** Entries shown follows **

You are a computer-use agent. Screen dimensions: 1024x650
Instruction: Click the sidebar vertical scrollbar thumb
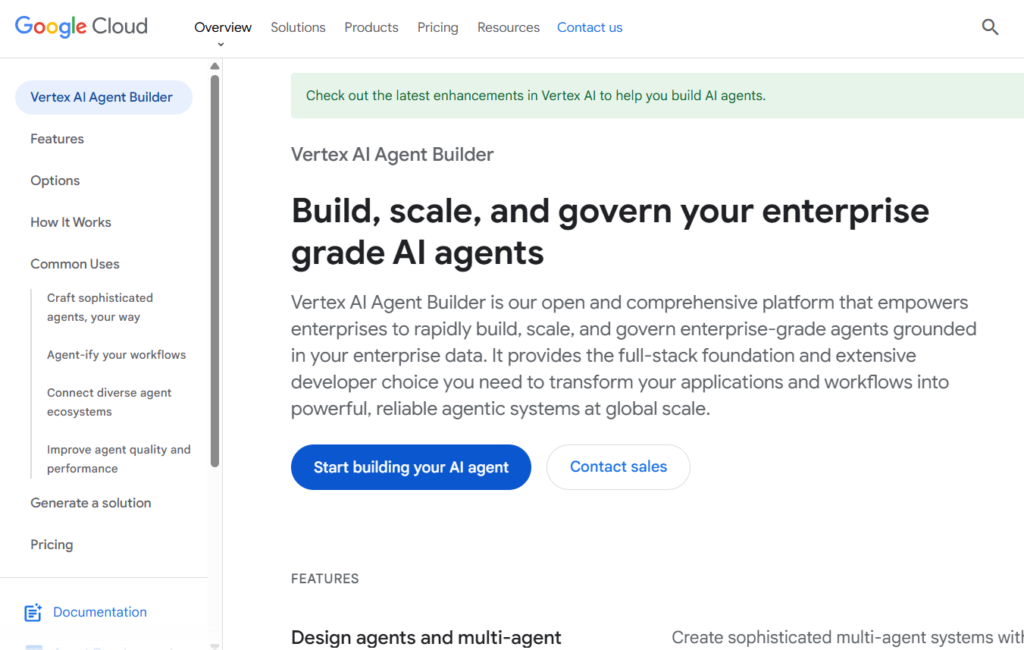pyautogui.click(x=215, y=270)
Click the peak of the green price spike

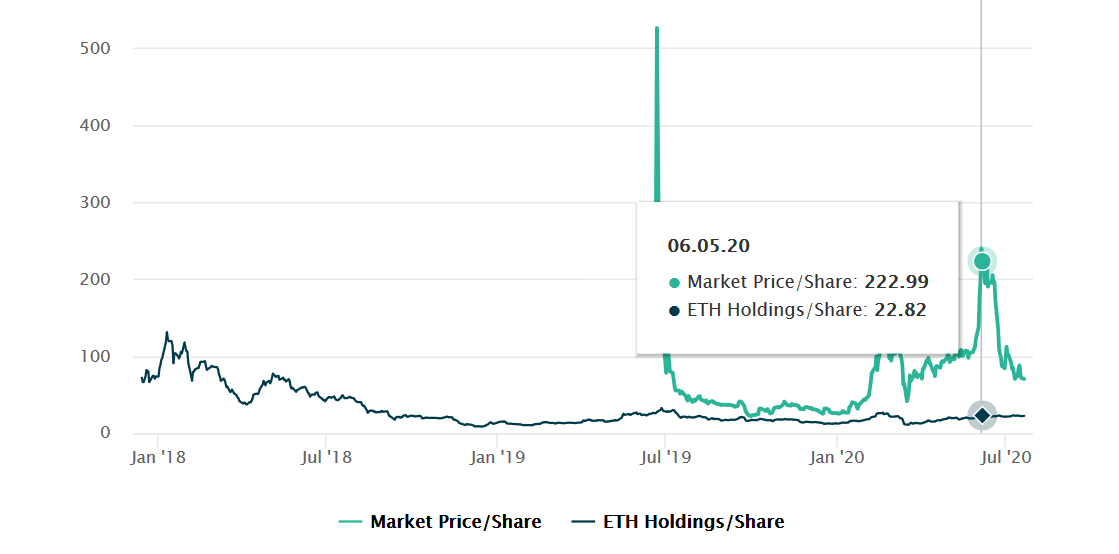coord(657,29)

** End of Entries shown **

(Activity) Restate the records above word for word, without the pictures.

(Worked solution)
You are a computer-use agent. Screen dimensions: 1024x650
Instruction: Click the sidebar vertical scrollbar thumb
pyautogui.click(x=215, y=270)
Click the peak of the green price spike

coord(657,29)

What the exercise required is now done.